Even before it was signed, events overtook it. On September 3, five days
after the final Senate vote had sent the measure to the White House for signature but before Eisenhower had signed it, Governor Orval Faubus of Arkansas had, as Stephen Ambrose writes, “presented Eisenhower with exactly the problem he had most wished to avoid, outright defiance of a court order by a governor,” and after three weeks of further defiance, all the controversy that had surrounded Part III became moot. Richard Russell had said that if Part III was passed, it would give the President power to enforce school desegregation with federal bayonets; Part III had been removed.

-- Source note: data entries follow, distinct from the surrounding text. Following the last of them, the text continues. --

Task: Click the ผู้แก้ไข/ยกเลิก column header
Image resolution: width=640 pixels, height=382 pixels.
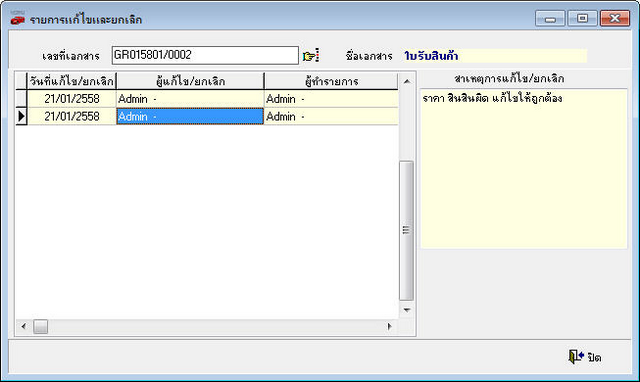Action: (x=190, y=81)
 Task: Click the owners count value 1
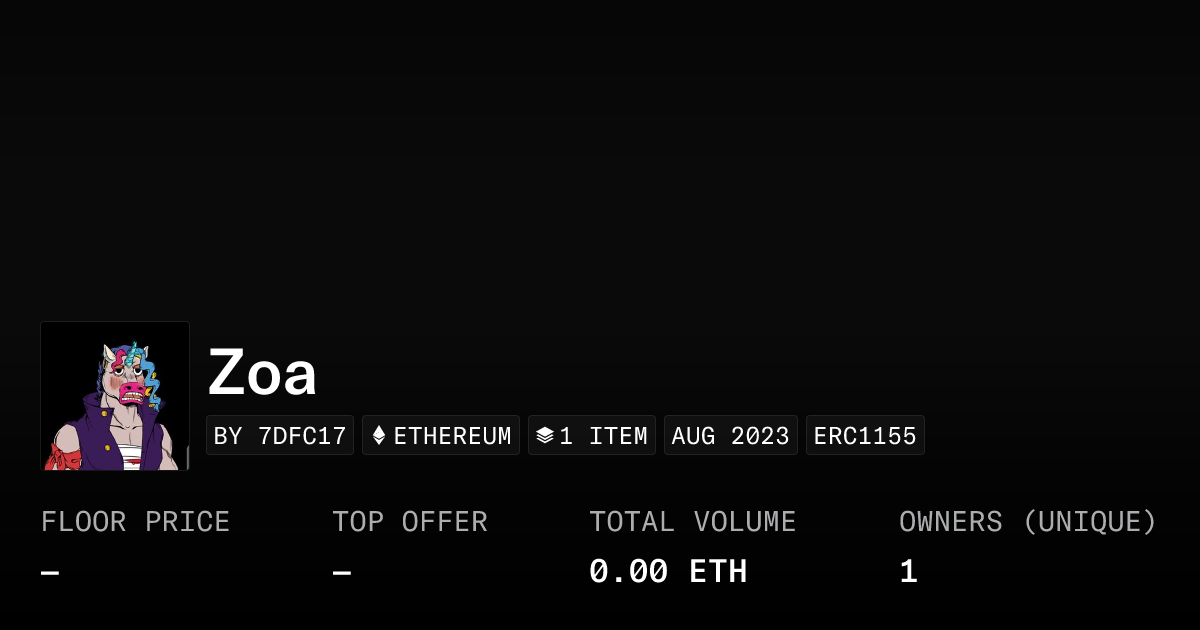pos(908,572)
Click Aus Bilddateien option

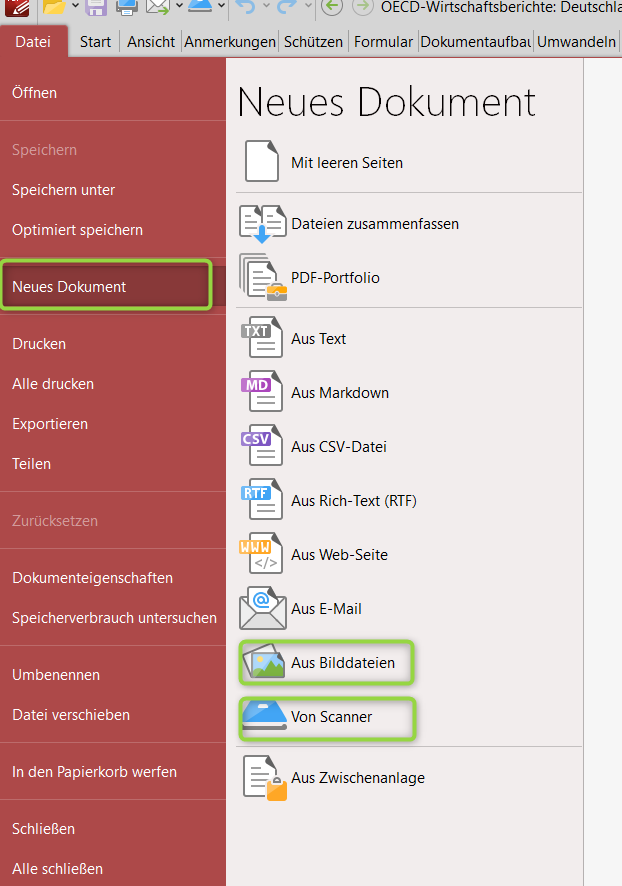click(342, 662)
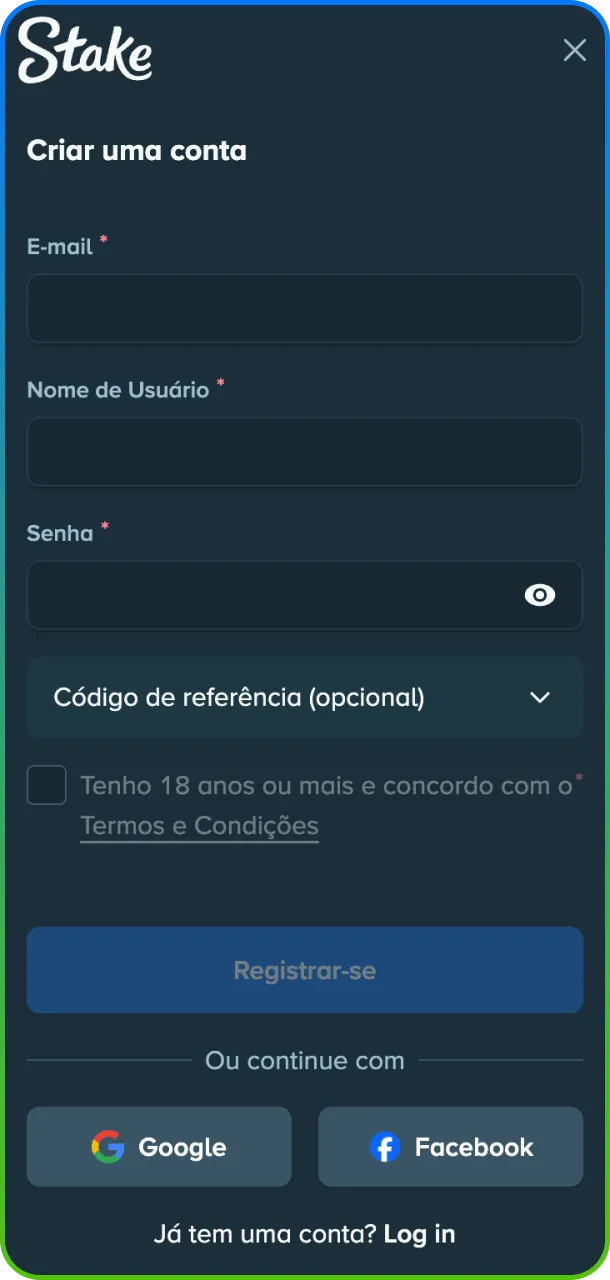Hide the typed password using the eye toggle

click(539, 595)
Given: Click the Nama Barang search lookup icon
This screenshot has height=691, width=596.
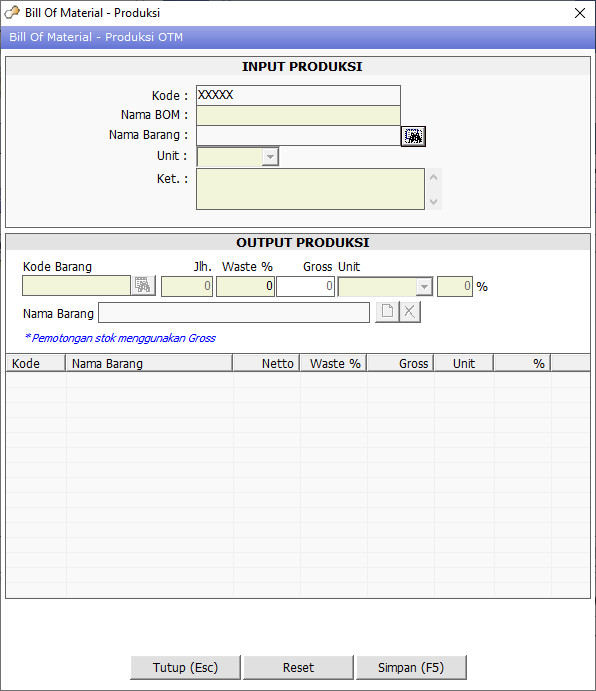Looking at the screenshot, I should click(413, 136).
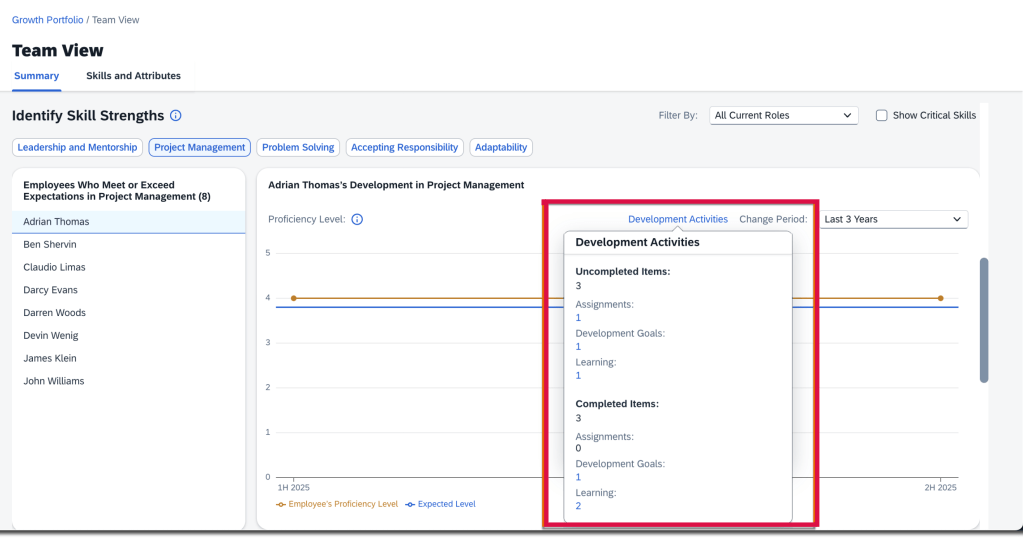Viewport: 1023px width, 542px height.
Task: Click the Development Activities link
Action: [x=677, y=219]

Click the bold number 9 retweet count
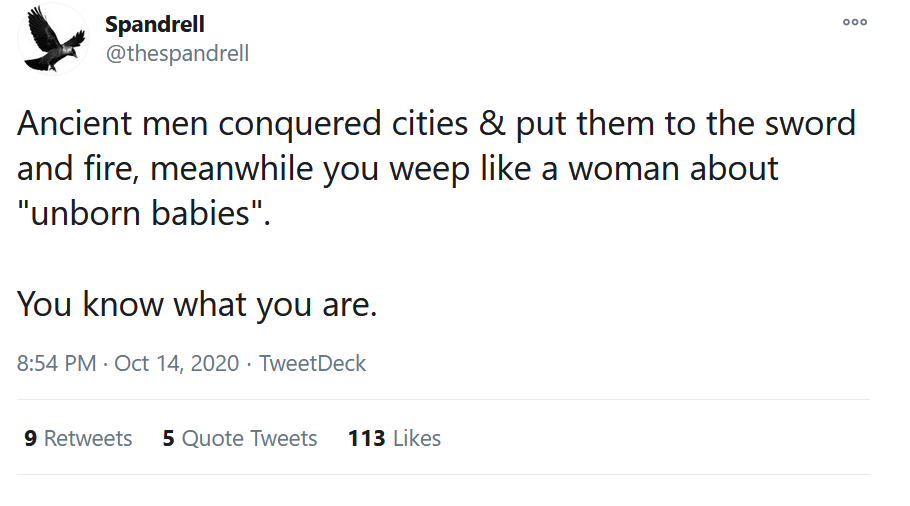pyautogui.click(x=31, y=438)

But on September 24 the President nonetheless enforced school desegregation with bayonets, sending a thousand paratroopers of the 101st Airborne Division, bayonets fixed, into Little Rock to ensure the safety of nine Negro schoolchildren who wanted to attend Central High School. At least part of the blame for the crisis has to be laid at the President’s doorstep: as Ambrose was to write, “By allowing events to run their course, by attempting to negotiate with Faubus, by failing to ever speak out forcefully on integration, or to provide real leadership on the moral issue, he found himself in precisely the situation he had most wanted to avoid. His options had run out. [He had] no choice but to use force.” But when he decided to use it, there was no legal impediment; as Brownell had contended all along, the President clearly had the power to use force to compel obedience to a court order—with or without Part III.